**What you are asked to do**
All of the data below should be copied exactly as it stands.

Top of Source material

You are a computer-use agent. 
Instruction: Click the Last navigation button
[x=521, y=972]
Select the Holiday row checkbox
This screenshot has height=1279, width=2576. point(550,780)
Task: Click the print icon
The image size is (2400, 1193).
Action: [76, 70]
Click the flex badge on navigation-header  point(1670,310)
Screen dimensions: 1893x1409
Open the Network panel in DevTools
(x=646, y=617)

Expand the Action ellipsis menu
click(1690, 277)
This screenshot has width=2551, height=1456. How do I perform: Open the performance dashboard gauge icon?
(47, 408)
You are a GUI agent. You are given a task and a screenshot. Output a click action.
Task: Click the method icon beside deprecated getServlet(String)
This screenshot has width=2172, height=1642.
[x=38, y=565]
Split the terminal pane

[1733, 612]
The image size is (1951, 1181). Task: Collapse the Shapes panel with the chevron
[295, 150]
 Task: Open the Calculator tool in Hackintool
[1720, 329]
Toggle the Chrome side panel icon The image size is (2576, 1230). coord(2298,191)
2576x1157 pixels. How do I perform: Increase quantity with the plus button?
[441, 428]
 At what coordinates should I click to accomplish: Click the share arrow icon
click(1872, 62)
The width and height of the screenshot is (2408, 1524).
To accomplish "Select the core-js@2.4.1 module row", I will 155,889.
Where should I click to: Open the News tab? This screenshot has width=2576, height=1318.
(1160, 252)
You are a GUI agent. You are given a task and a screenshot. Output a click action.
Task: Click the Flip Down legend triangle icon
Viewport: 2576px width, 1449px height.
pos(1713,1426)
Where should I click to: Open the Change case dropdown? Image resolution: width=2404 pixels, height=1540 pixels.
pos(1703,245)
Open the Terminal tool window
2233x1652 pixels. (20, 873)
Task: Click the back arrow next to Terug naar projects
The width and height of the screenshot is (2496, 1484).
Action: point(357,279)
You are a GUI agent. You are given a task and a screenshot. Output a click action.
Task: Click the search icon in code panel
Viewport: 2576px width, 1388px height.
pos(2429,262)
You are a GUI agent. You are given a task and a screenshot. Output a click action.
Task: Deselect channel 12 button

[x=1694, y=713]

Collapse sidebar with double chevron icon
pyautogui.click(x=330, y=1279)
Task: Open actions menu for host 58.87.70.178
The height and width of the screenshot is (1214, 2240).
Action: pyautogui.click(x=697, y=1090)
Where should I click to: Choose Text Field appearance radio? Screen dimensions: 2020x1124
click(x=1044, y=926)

Bottom of Source material

**Written reply**
You are a computer-use agent. 
Instruction: Click the Last navigation button
[x=521, y=972]
Select the Holiday row checkbox
This screenshot has height=1279, width=2576. point(550,780)
Task: Click the print icon
The image size is (2400, 1193).
Action: [76, 70]
Click the flex badge on navigation-header  point(1670,310)
Screen dimensions: 1893x1409
Open the Network panel in DevTools
(x=646, y=617)

Expand the Action ellipsis menu
click(1690, 277)
This screenshot has width=2551, height=1456. How do I perform: Open the performance dashboard gauge icon?
(47, 408)
You are a GUI agent. You are given a task and a screenshot. Output a click action.
Task: Click the method icon beside deprecated getServlet(String)
This screenshot has width=2172, height=1642.
[x=38, y=565]
Split the terminal pane

[1733, 612]
The image size is (1951, 1181). Task: Collapse the Shapes panel with the chevron
[295, 150]
 Task: Open the Calculator tool in Hackintool
[1720, 329]
Toggle the Chrome side panel icon The image size is (2576, 1230). coord(2298,191)
2576x1157 pixels. How do I perform: Increase quantity with the plus button?
[441, 428]
 At what coordinates should I click to accomplish: Click the share arrow icon
click(1872, 62)
The width and height of the screenshot is (2408, 1524).
To accomplish "Select the core-js@2.4.1 module row", I will 155,889.
Where should I click to: Open the News tab? This screenshot has width=2576, height=1318.
(1160, 252)
You are a GUI agent. You are given a task and a screenshot. Output a click action.
Task: Click the Flip Down legend triangle icon
Viewport: 2576px width, 1449px height.
pos(1713,1426)
Where should I click to: Open the Change case dropdown? Image resolution: width=2404 pixels, height=1540 pixels.
pos(1703,245)
Open the Terminal tool window
2233x1652 pixels. (20, 873)
Task: Click the back arrow next to Terug naar projects
The width and height of the screenshot is (2496, 1484).
Action: point(357,279)
You are a GUI agent. You are given a task and a screenshot. Output a click action.
Task: Click the search icon in code panel
Viewport: 2576px width, 1388px height.
pos(2429,262)
You are a GUI agent. You are given a task and a screenshot. Output a click action.
Task: Deselect channel 12 button

[x=1694, y=713]

Collapse sidebar with double chevron icon
pyautogui.click(x=330, y=1279)
Task: Open actions menu for host 58.87.70.178
The height and width of the screenshot is (1214, 2240).
Action: pyautogui.click(x=697, y=1090)
Where should I click to: Choose Text Field appearance radio? Screen dimensions: 2020x1124
click(x=1044, y=926)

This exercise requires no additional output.